▶ [課題] 以下の本文から引いた一文「田舎の実家で飼っていたたくさんの猫たちの中に、白の多い三毛猫の「マダム」というのがいて、庭に侵入して来た近所の犬に応戦して、かみ殺された。」を英語に翻訳してください。

▶ [本文]
結局そこかよ
私は涙腺に支障があるのじゃないかと思うぐらい泣くことはないのだが、今朝の朝ドラ「あんぱん」では、危うくほろっと来そうになった。ヒロインが夫の撮った自分の写真を見ていて(これがまた、どれもこれもいい写真で、撮っていた夫の愛情がレンズ越しに、ひたひたと伝わってくる)、中に夫自身のも一枚あるので、こちらとしては、あらーよかったねととっさに思うのだが、妻は「ごめんね、これは私が撮ったから下手でピントがぼけているよね」と思うのだ。
それでものすごく悲しくなったのは、何をかくそう私が初めて自分が一人で飼った猫の「おゆきさん」のことを書いた「雨の日のある町から」のエッセイの一部を思い出したからだ。田舎の実家で飼っていたたくさんの猫たちの中に、白の多い三毛猫の「マダム」というのがいて、庭に侵入して来た近所の犬に応戦して、かみ殺された。昔のことで、猫の写真など撮ってなかったから、母は彼女を埋める前に写真を撮ったが、それも昔のことだから、ピンボケのしか撮れなかった。「雨の夜のある町から」の一節を引用しておく。

▶ [提供された記録]
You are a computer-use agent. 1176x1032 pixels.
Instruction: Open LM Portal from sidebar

==

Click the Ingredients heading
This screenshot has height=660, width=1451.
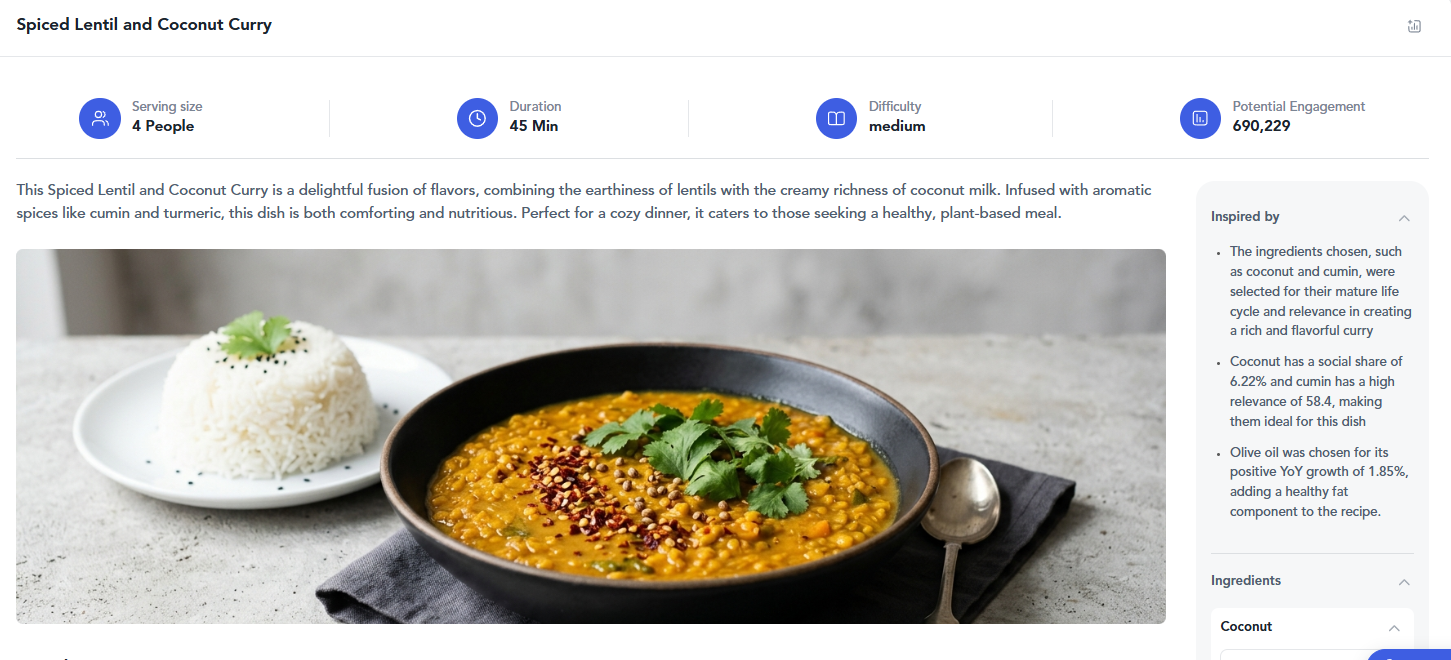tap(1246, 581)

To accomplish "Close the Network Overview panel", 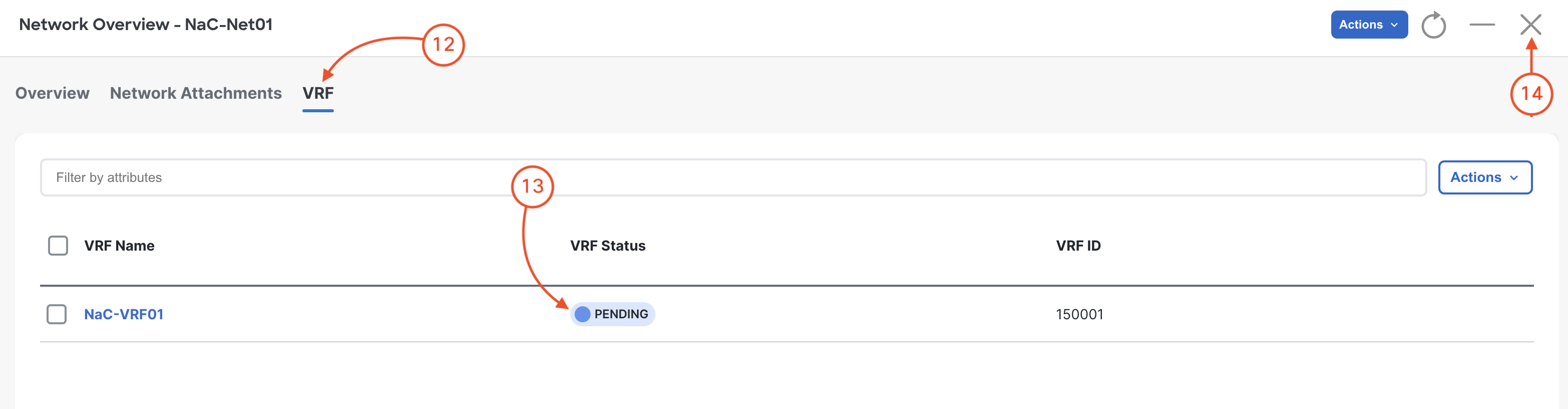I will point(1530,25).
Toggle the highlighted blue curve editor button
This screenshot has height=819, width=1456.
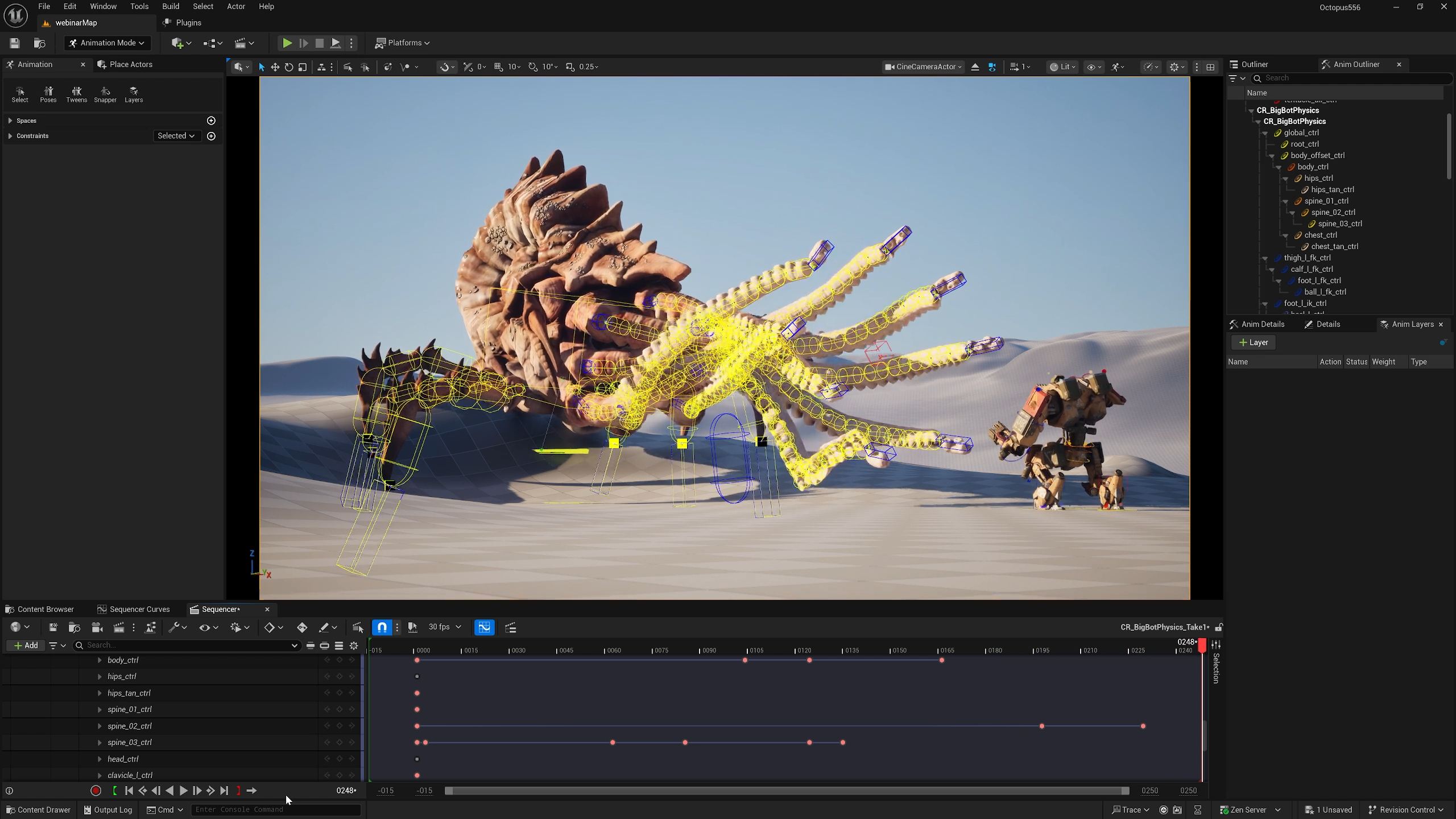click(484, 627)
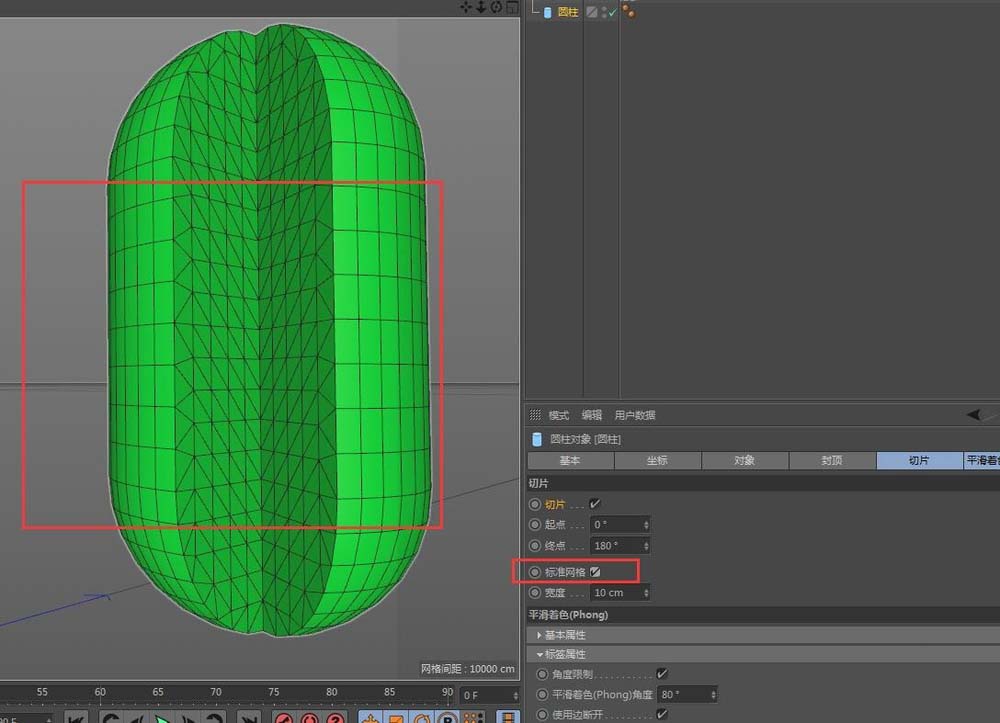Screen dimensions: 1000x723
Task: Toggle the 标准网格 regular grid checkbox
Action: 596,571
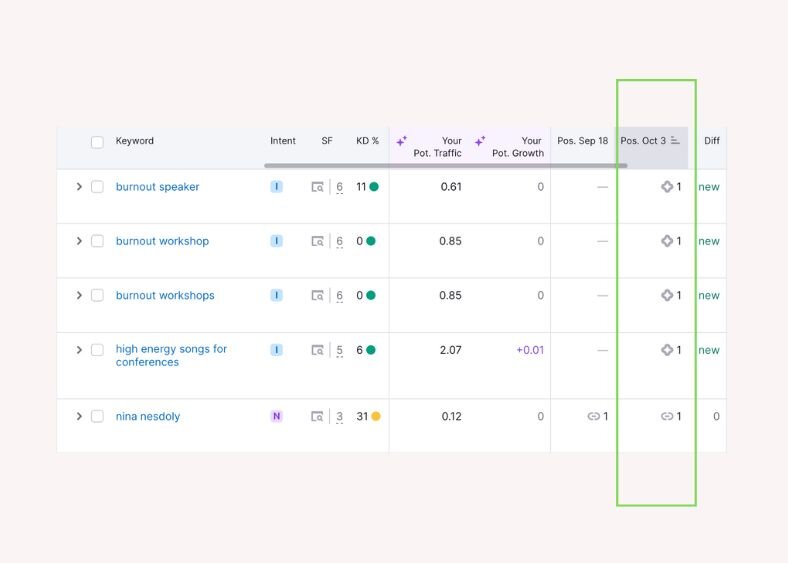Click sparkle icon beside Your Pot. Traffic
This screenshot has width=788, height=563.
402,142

--

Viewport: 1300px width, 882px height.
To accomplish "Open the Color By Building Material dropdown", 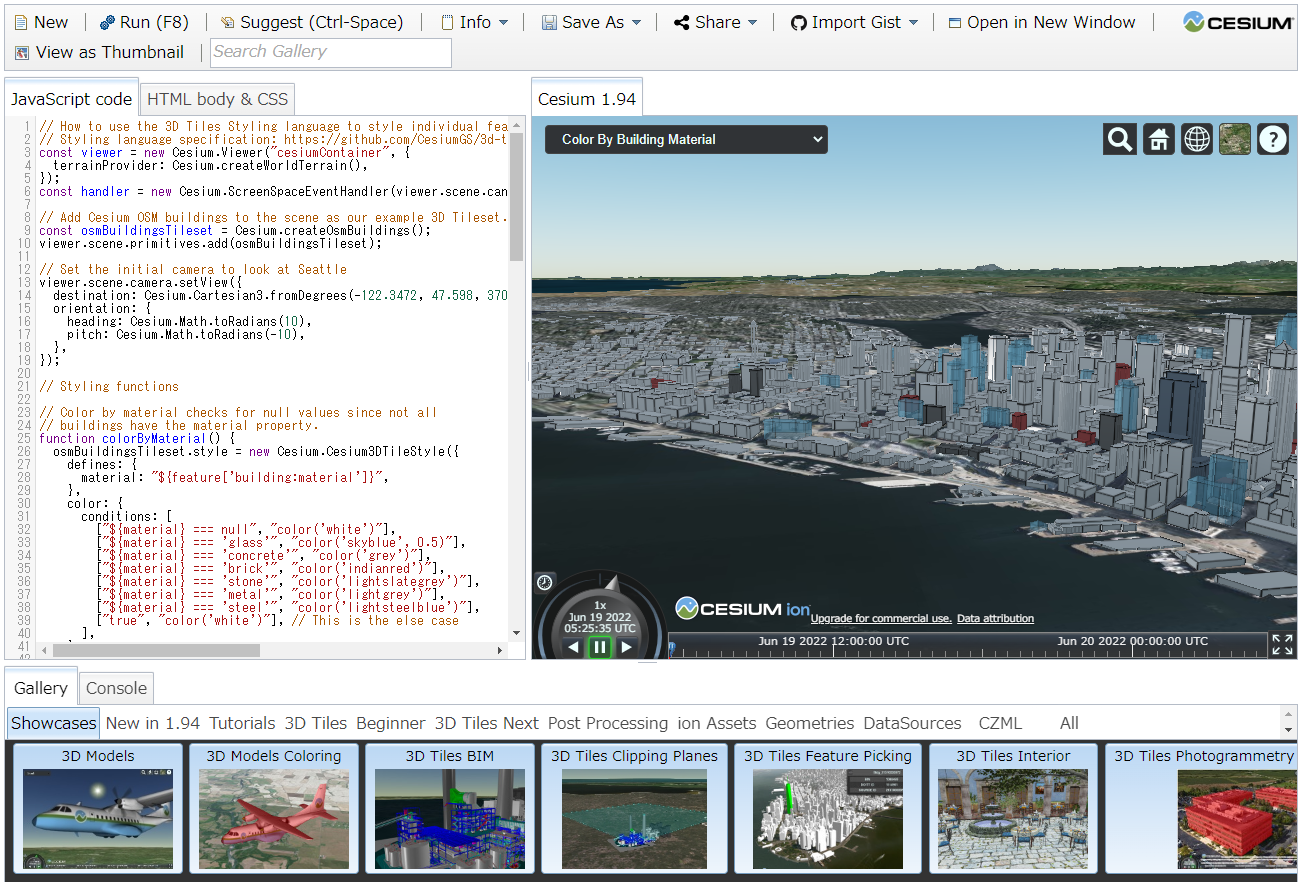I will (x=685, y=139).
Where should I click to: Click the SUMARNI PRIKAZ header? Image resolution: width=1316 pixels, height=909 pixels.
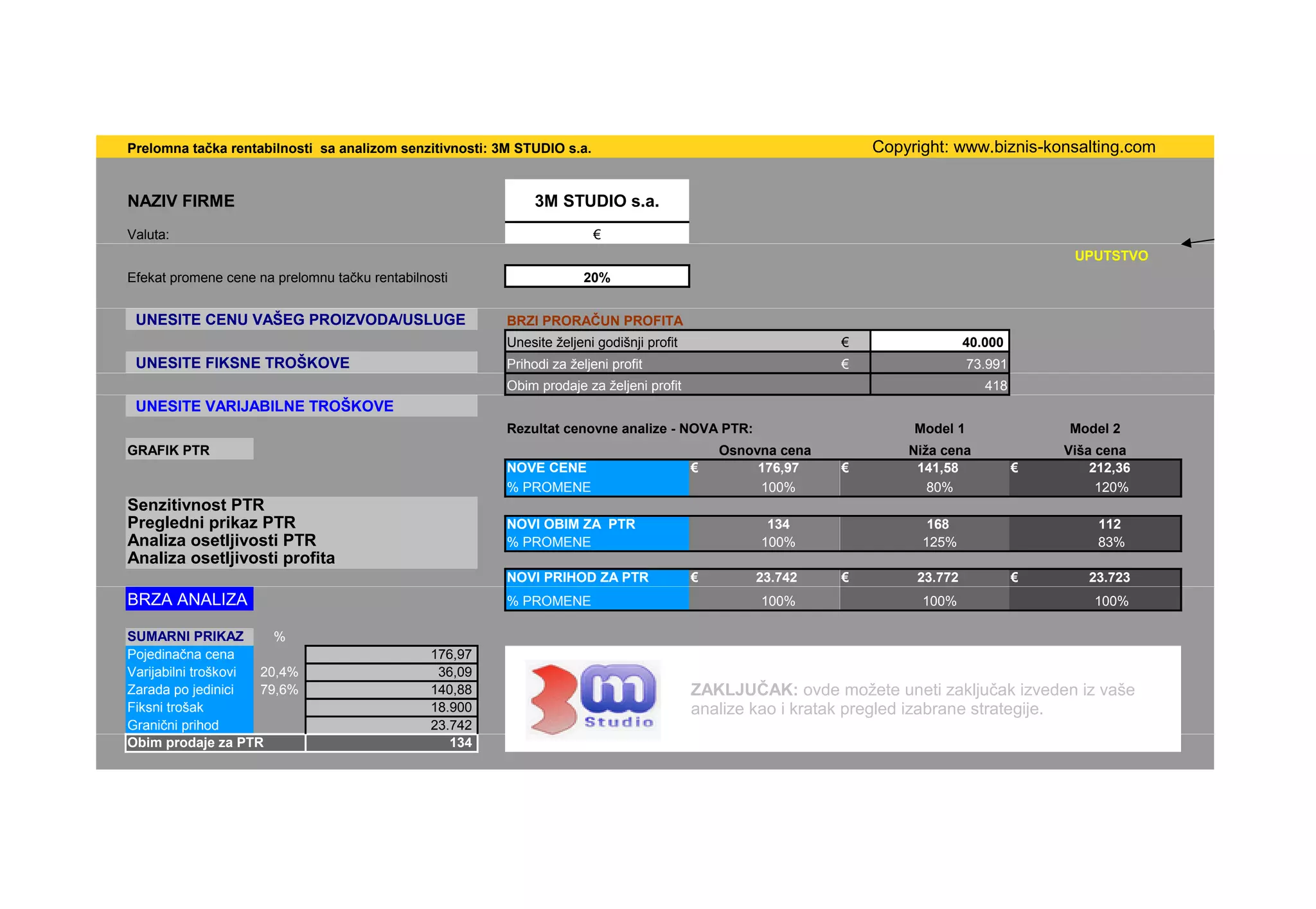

▶ [出力結果] Among the many cats we kept at my family home in the countryside was a mostly white calico named "Madame," who fought back against a neighbor's dog that had gotten into the yard and was bitten to death.